Clarinet Concerto in A Major (K.622) written in 1791 is the last of the Mozart concerti and mainly the notes are written in the bass register, written for Basset Klarinett. Up until 1791, no one knew what the bass clarinet looked like and it came as a shock to see a long instrument with a bulbous bell on the end. This work shows the depth of Mozart's mature style. At the peak of his compositional abilities and just weeks before his death, Mozart composed this concerto. He wrote it specifically for his friend and fellow mason, Anton Stadler, a clarinettist, who owed him $25,000 equivalent of that time and never paid it back to him. As a result of this non payment, Mozart was hand to mouth in his last ailing days.

My recommendation for the Clarinet Concerto is by Peter Schmidl and the Wiener Philharmoniker under Leonard Bernstein on DGG. This recording by Bernstein with Peter Schmidl and the Wiener Philharmoniker is all eloquence and brilliance. I haven't heard a single bad recording of this concerto by any soloist or orchestra, be it a chamber or larger ensemble. Here, Peter Schmidl has an emotional relationship with Mozart right from the first note. Bernstein carries off Mozart with competence in this rendition of the greatest of all clarinet concerti along with a crisp performance of the twenty-fifth and the twenty-ninth symphonies.


----------



## starry

The first movement is probably my favourite part of the concerto. I probably prefer the slow movement to his clarinet quintet compared to the concerto slow movement.


----------



## Art Rock

Mozart would be my first choice as well, way ahead of Nielsen and Finzi.


----------



## Boccherini

Art Rock said:


> Mozart would be my first choice as well, way ahead of Nielsen and Finzi.


Quite the same here.


----------



## Sid James

What about Carl Maria von Weber? Two excellent clarinet concertos & a gorgeous clarinet quintet (which I had the good fortune to see live earlier in the year)...


----------



## Art Rock

They are good concerti, but for me in the same league as say Spohr and Crusell. Nowhere near the three I mentioned. YMMV.


----------



## Vaneyes

Antony Pay with AAM/Hogwood is an exceptional recording.


----------



## emiellucifuge

What about Aho?


----------



## Weston

It is interesting that Mozart embraced this relatively new instrument enough to write several works featuring it. According to Wikipedia a working clarinet had only been invented maybe 50 years before Mozart started writing for it. 

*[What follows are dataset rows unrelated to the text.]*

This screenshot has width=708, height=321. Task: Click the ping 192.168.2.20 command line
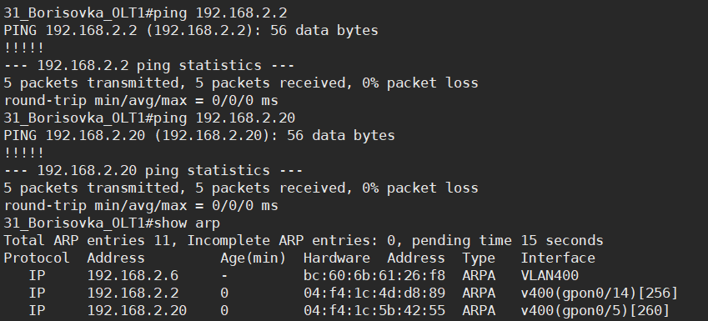(x=149, y=118)
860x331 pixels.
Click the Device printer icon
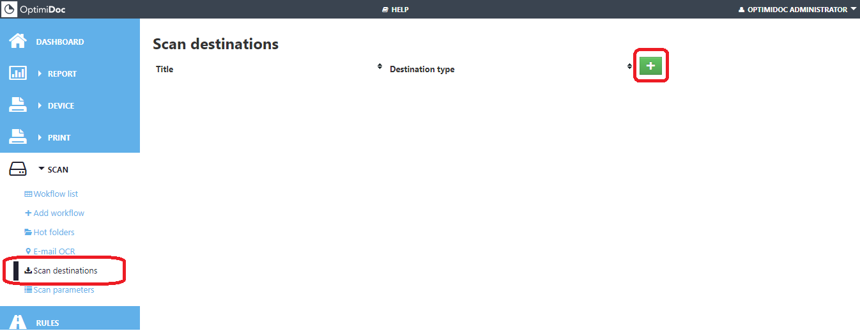point(18,105)
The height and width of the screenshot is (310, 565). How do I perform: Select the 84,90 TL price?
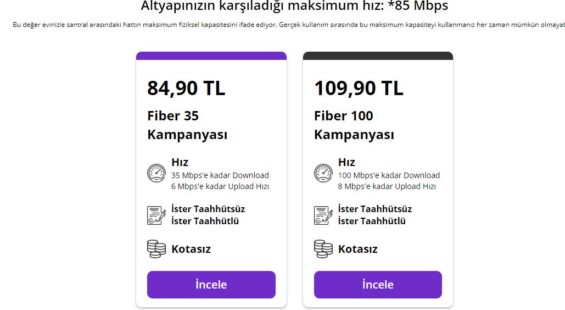(x=186, y=88)
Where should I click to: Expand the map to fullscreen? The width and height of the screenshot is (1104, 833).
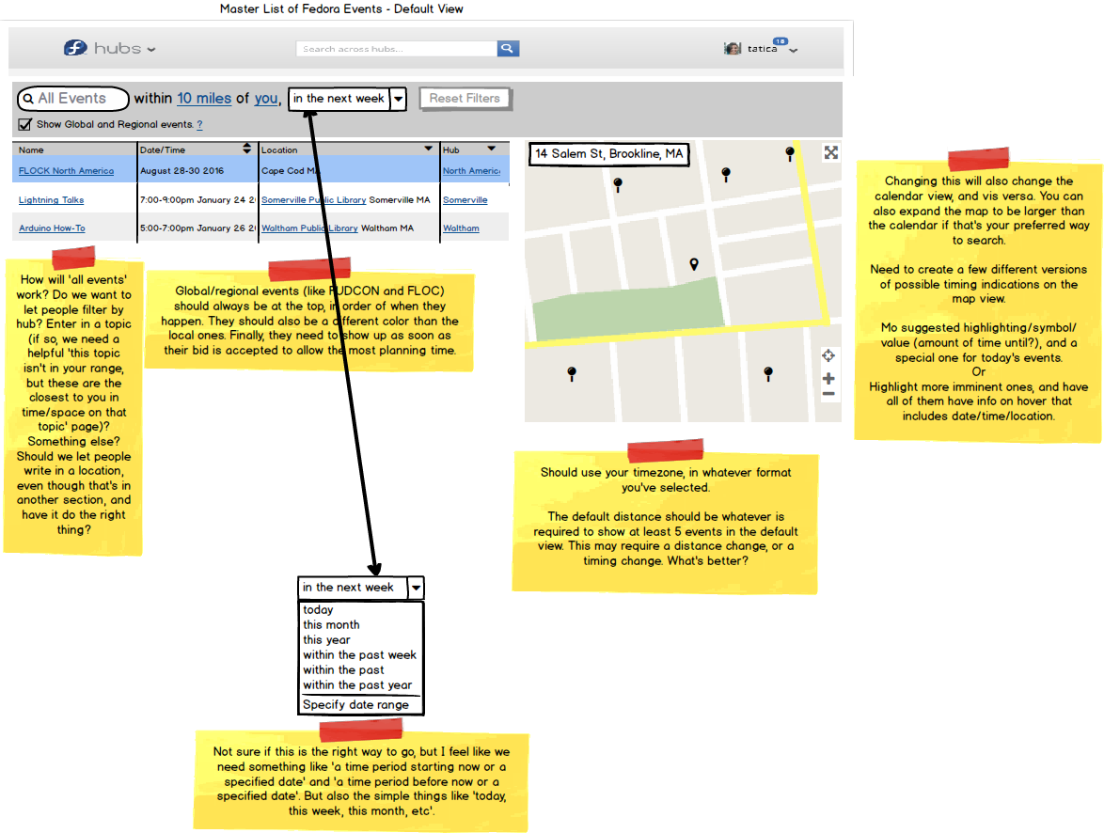[830, 153]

With a few exceptions, modern composers seem scared to try writing for any instrument that is not 200 years old at least -- you rarely see electric guitars and synthesizers in orchestral compositions for instance. 

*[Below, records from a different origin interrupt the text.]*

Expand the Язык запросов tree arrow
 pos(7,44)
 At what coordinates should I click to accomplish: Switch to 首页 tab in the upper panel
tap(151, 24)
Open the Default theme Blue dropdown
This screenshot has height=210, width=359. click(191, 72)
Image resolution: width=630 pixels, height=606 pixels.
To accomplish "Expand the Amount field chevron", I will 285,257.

I may not enjoy a lot of Mozart but I have to admire his progressive outlook.


----------



## gmubandgeek

Art Rock said:


> Mozart would be my first choice as well, way ahead of Nielsen and Finzi.


I couldn't disagree more. Finzi is absolutely amazing. I think the Five Bagatelles is one of the best works ever!!! It's so much fun to play!



Andre said:


> What about Carl Maria von Weber? Two excellent clarinet concertos & a gorgeous clarinet quintet (which I had the good fortune to see live earlier in the year)...


That is an evil, EVVVVVVVILLLL name. My last professor ruined any chance of me liking Weber. Every time I hear his Concertino for Clarinet, a piece of me dies a little. I'll have to get over that however, because it's never going away.

What about Debussy's "Premiere Rhapsodie"? I know that isn't a concerto, but my gosh it's so invigorating!


----------



## leadmx

Not really sure why, but I have always enjoyed playing the Brahms sonatas. I think because I like the sound of the clarinet and most time it's slow enough that I can "sing". Phrasing each note instead of groups.


----------